While there are a few patterns to improve the speed of typical Python code, that approach is not the primary mechanism to achieve speed.

In [None]:
import math, numba, numpy as np

In [None]:
%%timeit

my_list = list(range(1000000))
out = []

for i in my_list:
    out.append(math.sqrt(i))

In [None]:
%%timeit

out = []

for i in range(1000000):
    out.append(math.sqrt(i))

In [None]:
%%timeit

out = [math.sqrt(i) for i in range(1000000)]

In [None]:
%%timeit

out = np.sqrt(np.arange(1000000))

In [None]:
@numba.jit(nopython=True)
def get_roots(vec):
    return np.sqrt(vec)

In [None]:
%%timeit

get_roots(np.arange(1000000))

While it's always good practice to try and use a language efficiently, Python is not designed to require or heavily exploit syntax- and idiom-level performance tricks. 

Instead, Python encourages a straightforward API and idiom placed above a high-performance implementation.

### What About Higher-Level Tools/APIs?

This pattern -- locating performance-critical functionality, then employing libraries with high-level Python APIs and high-performance, low-level implementations -- is common to many functional domains, not just numeric computation:

* Web/REST frameworks (https://falconframework.org/#sectionBenchmarks)
* Graph analysis (https://graph-tool.skewed.de/performance)
* Structured data I/O (https://www.h5py.org/)
* etc.

### Interpreter "Wars" and Tradeoffs

Over the years, several alternate runtimes have been considered for Python, with various goals.

However, for data-instensive computing, the original Python interpreter ("CPython") is the only practical solution today (2020).

__Why?__

Consider...
* Jython gains some speed from JVM infrastructure 
    * but cannot interoperate with Python modules using C extensions (most of the SciPy stack)
* PyPy is significantly faster than CPython (https://www.pypy.org/) and is always "worth a try"
    * but ... has numerious package incompatibilities: http://packages.pypy.org/
    * issues include fundamental packages like Pandas and Scikit-learn
    
The extensibility issues __may__ be addressed in general in the future.
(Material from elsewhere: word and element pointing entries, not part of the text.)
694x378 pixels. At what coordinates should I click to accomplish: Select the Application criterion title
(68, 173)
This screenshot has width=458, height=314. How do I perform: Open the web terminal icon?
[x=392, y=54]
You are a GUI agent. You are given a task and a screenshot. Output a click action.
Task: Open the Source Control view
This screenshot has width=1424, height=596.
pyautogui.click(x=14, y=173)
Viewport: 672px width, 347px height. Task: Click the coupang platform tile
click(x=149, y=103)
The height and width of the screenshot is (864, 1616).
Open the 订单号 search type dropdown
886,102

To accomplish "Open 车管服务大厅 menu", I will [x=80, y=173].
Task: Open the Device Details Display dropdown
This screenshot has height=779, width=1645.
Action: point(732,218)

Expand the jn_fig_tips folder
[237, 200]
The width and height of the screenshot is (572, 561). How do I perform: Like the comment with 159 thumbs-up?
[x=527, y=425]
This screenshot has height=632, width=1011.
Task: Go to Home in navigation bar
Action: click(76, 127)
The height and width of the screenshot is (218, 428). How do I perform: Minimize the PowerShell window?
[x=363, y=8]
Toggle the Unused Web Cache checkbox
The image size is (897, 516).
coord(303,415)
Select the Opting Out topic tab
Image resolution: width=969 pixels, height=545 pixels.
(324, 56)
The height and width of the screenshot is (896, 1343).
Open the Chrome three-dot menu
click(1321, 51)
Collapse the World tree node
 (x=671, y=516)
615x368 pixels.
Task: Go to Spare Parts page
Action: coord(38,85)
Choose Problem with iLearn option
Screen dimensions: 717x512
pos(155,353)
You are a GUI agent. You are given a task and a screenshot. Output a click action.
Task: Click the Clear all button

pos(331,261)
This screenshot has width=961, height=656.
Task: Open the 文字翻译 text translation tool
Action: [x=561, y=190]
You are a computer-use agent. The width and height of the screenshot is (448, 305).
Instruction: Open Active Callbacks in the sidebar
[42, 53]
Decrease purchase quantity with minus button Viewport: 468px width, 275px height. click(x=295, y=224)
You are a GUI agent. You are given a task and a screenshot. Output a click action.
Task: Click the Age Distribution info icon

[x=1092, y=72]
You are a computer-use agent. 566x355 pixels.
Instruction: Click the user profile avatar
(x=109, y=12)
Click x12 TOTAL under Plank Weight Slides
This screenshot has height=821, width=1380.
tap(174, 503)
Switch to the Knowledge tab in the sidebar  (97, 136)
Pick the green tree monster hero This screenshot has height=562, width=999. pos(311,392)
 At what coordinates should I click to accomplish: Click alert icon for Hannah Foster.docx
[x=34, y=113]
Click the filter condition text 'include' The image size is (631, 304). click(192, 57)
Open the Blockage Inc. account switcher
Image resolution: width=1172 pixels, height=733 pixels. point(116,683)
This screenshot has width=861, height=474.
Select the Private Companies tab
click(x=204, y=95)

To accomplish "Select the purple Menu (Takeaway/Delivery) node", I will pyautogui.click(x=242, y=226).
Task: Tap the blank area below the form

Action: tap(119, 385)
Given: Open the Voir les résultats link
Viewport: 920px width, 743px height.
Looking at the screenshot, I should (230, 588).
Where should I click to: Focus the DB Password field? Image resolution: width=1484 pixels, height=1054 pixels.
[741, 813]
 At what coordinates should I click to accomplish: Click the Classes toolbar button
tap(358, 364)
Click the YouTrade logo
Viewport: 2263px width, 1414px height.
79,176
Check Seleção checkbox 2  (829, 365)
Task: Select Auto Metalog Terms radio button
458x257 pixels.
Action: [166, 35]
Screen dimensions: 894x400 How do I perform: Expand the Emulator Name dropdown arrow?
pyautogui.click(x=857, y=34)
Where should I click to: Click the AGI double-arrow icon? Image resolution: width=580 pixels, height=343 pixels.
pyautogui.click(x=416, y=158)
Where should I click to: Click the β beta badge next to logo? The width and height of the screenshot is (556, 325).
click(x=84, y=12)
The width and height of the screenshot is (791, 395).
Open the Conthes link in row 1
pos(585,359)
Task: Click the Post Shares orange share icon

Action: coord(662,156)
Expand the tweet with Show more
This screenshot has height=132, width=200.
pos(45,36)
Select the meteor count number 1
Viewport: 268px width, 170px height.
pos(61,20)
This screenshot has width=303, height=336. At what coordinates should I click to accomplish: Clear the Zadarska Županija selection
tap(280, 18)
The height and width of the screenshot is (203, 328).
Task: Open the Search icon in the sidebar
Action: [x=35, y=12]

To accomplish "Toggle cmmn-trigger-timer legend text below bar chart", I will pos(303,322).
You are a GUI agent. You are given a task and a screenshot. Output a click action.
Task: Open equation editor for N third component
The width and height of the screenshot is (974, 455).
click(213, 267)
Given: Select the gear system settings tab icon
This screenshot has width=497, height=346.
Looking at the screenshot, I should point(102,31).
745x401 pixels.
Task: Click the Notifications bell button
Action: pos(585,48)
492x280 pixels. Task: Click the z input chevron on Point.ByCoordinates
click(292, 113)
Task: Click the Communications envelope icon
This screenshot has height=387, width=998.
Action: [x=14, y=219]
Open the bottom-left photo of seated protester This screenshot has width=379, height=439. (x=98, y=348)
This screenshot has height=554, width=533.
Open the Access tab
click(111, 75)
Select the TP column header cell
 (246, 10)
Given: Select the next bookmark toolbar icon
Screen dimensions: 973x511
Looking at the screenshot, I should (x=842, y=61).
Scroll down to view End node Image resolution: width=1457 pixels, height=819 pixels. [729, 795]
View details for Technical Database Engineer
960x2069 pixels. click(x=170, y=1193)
Travis Oliphant and Quansight have come out in support of the `epython` spec ... but for app dev, this is likely many years away: https://openteams.com/projects/epython


Fundamentally, CPython is necessary for most data-intensive workloads today (2020) and CPython isn't the fastest interpreter out there.

Luckily, as we'll see, leveraging the proper libraries obviates those issues.